What does it take to be successful in business? Working hard is a given, but other habits can definitely give you an edge. Dennis Ng, founder and CEO of logistics technology company Mober, lets us in on some of his personal best practices.
Develop grit. Mober is the first to introduce delivery vans on demand in the country, and it can be very intimidating to be the leader of an industry; it requires a lot of courage. “I remember I read this book called Kiasu, I think the author is Malaysian,” shares Ng. “When we translate kiasu, in English, [it means] you’re not afraid to lose. That book gave me a good foundation. The author shared yung hindi ka dapat takot na mag-fail. I get my inspiration from there. I read [about] a lot of people who failed and yet they recovered.”
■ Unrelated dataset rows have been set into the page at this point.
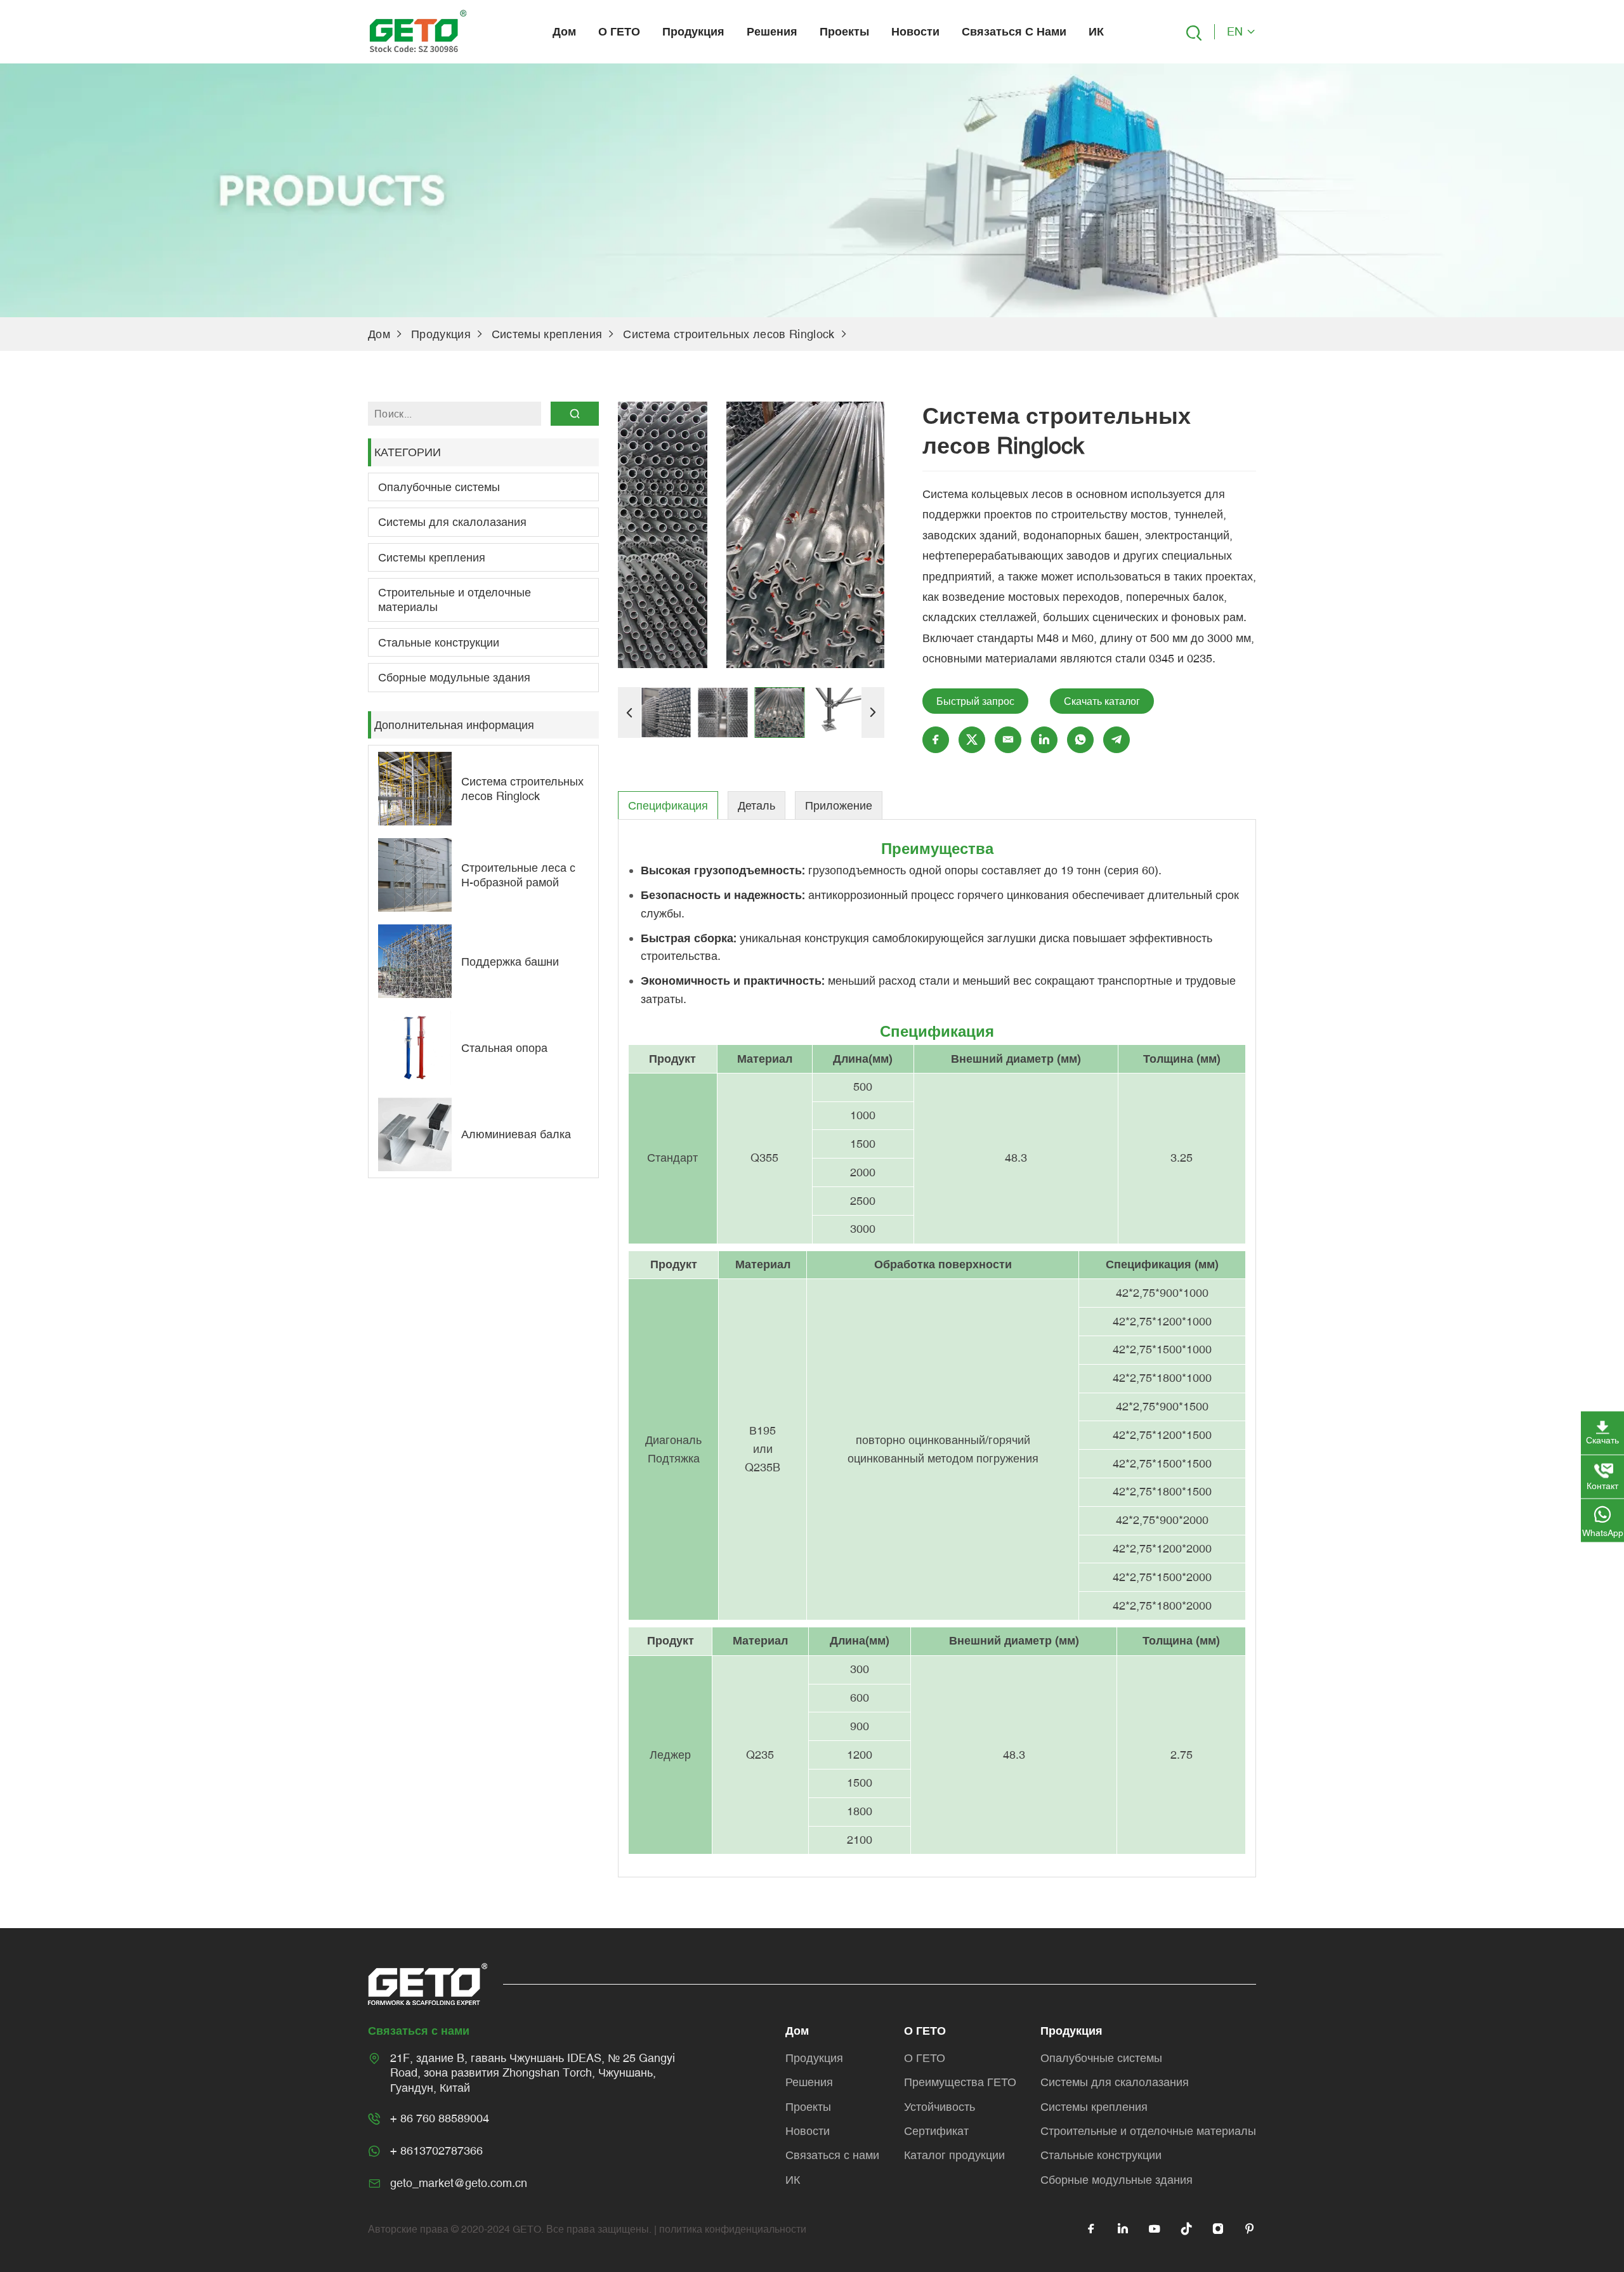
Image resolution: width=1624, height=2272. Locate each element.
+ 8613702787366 (436, 2150)
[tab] (668, 805)
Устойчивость (939, 2106)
Learn to invest. When asked about the best advice he’s ever received, Ng cites some words of his wisdom from his mother: “My mom always reminds me that if you have these two cups of rice and you can live comfortably with one cup, then you can always let go of [the other] cup. Meaning, if you have this much fund and if you can live comfortably with this fund, then you don’t have to be afraid of letting go of the other. Invest. Just close your eyes and let that either go or let it grow.”
Think outside the box. “I’m not a traditional businessman. I don’t make a business plan before I venture into any business,” says Ng. “I just probably use my common sense and think: ‘[Has] this business already been done here or not?’ If I find out that it hasn’t been introduced yet, then I just go for it.”
This unconventional way of thinking also applies to a business once it’s up and running. Ng cites Mober as an example. “If you create a campaign for Mober, I don’t want yung [ordinary] campaign lang. Gusto ko something unique, something that anybody will always remember.”
Read the news. It doesn’t matter where you get information from, whether it’s books or podcasts or apps; what’s important is to stay on top of trends and be aware of what’s going on in the world so your business can adapt. Ng’s preferred source of info? “Believe it or not, I still read the newspaper every morning!” he says. “I have a few apps where I get my news. I have CNET, I have Bloomberg. For Southeast Asia, I have Channel News Asia.”
Know when to let go. While Ng is passionate about the businesses he builds, in the end, it really is all just business. “When I build any business or any startup, I always incorporate my exit plan. I treat any venture as a baby, then I’ll make sure that I can grow him or her to be a very good person. By that time, I’m not afraid to sell or let go,” he says.